Back around 1910, when the fledgling bass drum pedal was improved and popularized by the Ludwig family, some percussionists were cast out of a gig. Gigs back then were with orchestras large and small, accompanying staged entertainment. With the advent of Ludwig’s pedal, one drummer/percussionist could play simple bass drum parts with the pedal. It was, then as now, technology causing changes in the workplace. The growing “drum set contraption,” which would eventually become the modern drum set, was downsizing the pit band, and the common lineup of three percussionists became two, then one.
The new norm leaned towards a single-kick setup: one bass drum and one pedal. Unbelievably, there were crude double pedals available even back then. Alas, they were not remote pedals, and didn’t catch fire with players, even though they were made of wood. Bass drums of the day were huge, calfskin headed items, easily 30” in diameter and requiring much effort to maintain. One drum was certainly more practical than two, and the instrument became largely a mono-pedic pursuit. But today it is quite common for a drummer to use both feet to play the bass drum. What were some of the notable turns taken in this bipedal evolution?

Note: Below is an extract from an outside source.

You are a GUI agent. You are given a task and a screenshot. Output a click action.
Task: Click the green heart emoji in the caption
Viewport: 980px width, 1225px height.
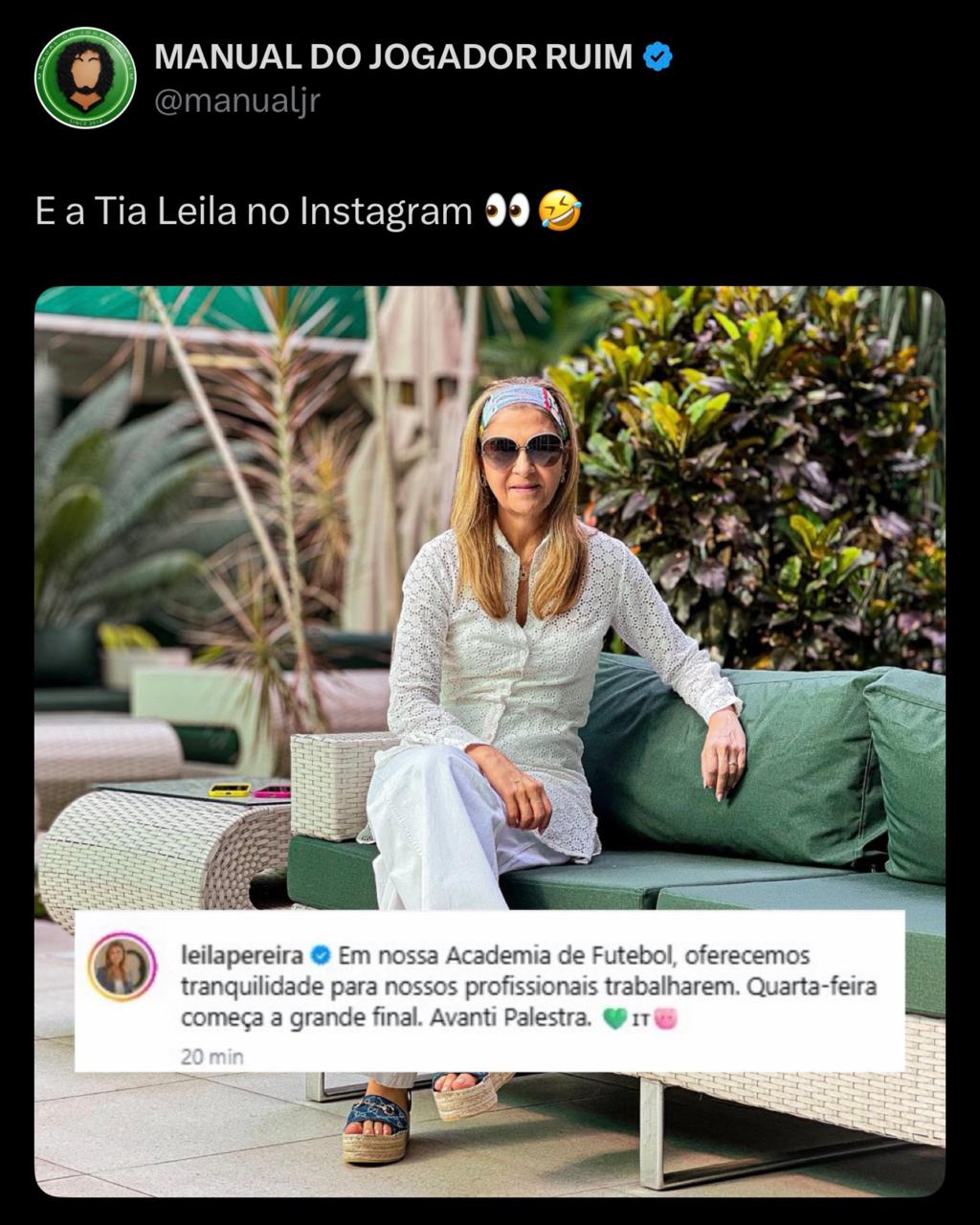point(614,1019)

(Left) Louis Bellson was one of the first drummers to add a second bass drum to his setup
It started with jazz legend Louie Bellson, a gifted musical school kid of 15 in 1939, who sketched out a double bass drum kit for an art class. The sketch earned him an “A” grade, and served as a vision of what he would become: The most famous, and arguably the first, double bass drummer. Gretsch made the first kit for Bellson, a bold and innovative move considering that other companies had rejected Bellson and his outlandish concept.

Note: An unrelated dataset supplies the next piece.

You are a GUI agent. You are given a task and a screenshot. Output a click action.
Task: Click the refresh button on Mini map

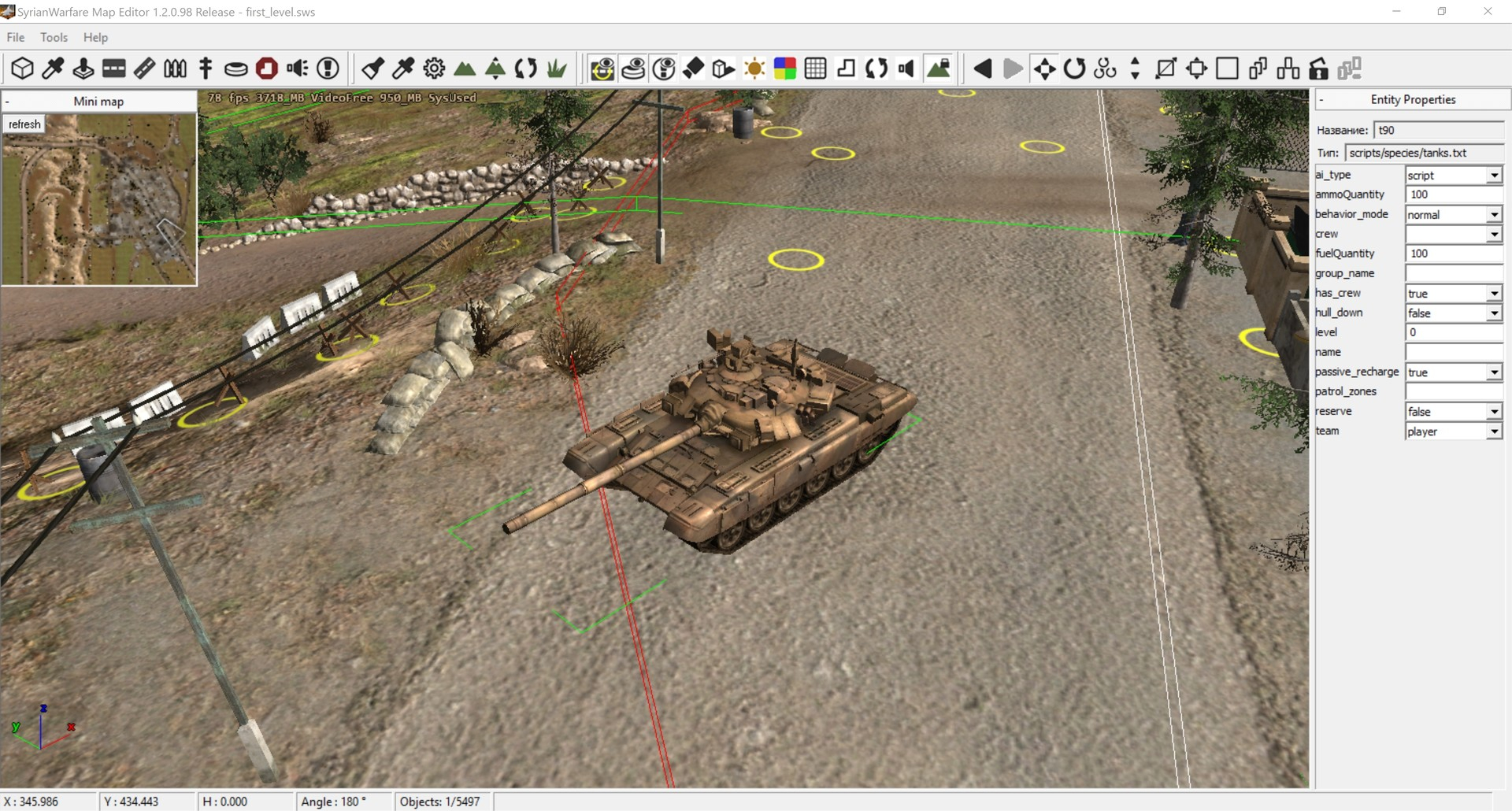click(24, 124)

Over the years and through long affiliations with several drum manufacturers, Bellson’s double bass kits varied in configuration. His main ax has become a classic: two kicks, one tom, two floors. But that first Gretsch kit in 1946 consisted of two 20” x 20” bass drums, an 18” x 26” center tom (!), two 13” x 9” toms, two 11” x 7” toms, and 16” x 16” and 18” x 16” floor toms. By the way, Bellson did lots of cymbal stacking on his stands, too. Very Mike Portnoy, but just a little bit earlier.

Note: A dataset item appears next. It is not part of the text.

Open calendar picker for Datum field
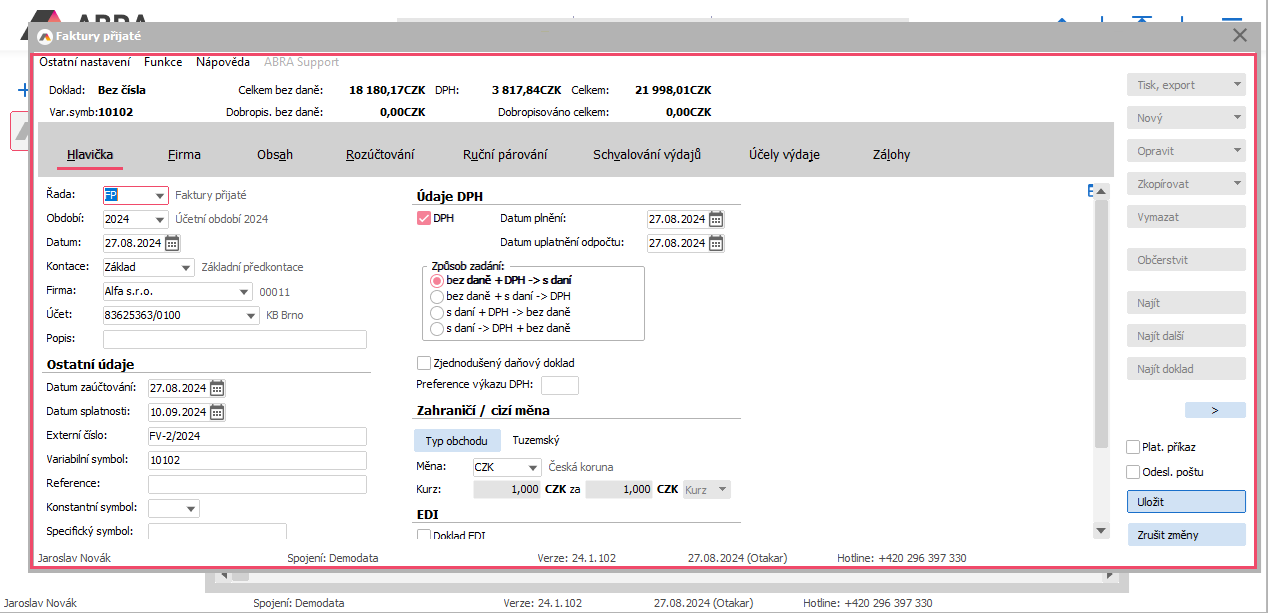 172,242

Bellson did his first double bass gig in 1946, but when he got the gig with Benny Goodman, the famous bandleader didn’t like the double bass drum idea. But when Bellson joined Tommy Dorsey, an equally big top act, his new boss not only liked the double bass but also allowed Bellson to bui use a revolving drum riser.
Bellson played the double bass drums to good effect in his solos, in particular on “Skin Deep,” his own composition and showcase with the Duke Ellington Orchestra, but didn’t use double bass drumming very much as a timekeeping element in songs. This isn’t surprising, because the pulse of big band swing was not heavy-footed. Bass drums were used for accents, but also feathered lightly to add sonic support to the sound of the upright bass. Early recordings didn’t use bass drum at all, in fact, because the low frequencies of the drum would cause the recording needle to skip. The snare drum, ride cymbal, and hi-hat were still the main constituents of timekeeping.
Other swinging jazz drummers took Bellson’s lead and began using two bass drums, including Sam Woodyard (who followed Louie in the Ellington band), Rufus Jones, and Ed Shaughnessy, among others. But even as these pioneers mastered the double bass kit, paired kicks remained an oddity, awaiting a more open-minded era to break into popular use.
New York in the ’50s and early ’60s saw more and more small combos playing jazz, including the be-bop, which was the new thing. Be-bop further shrunk the trap set used by drummers and led to the popularity of smaller bass drums, such as the ubiquitous 20” x 14” and even the miniscule 18” x 14” sizes. This was done not only for musical reasons but also for a very practical one — small drums fit easily into taxi cabs that moved the busy New York players from gig to gig. A double bass kit was the last thing busy metropolitan drummers needed. Drummers all over the nation copied the New York cats; kits stayed small and bass drums stayed single.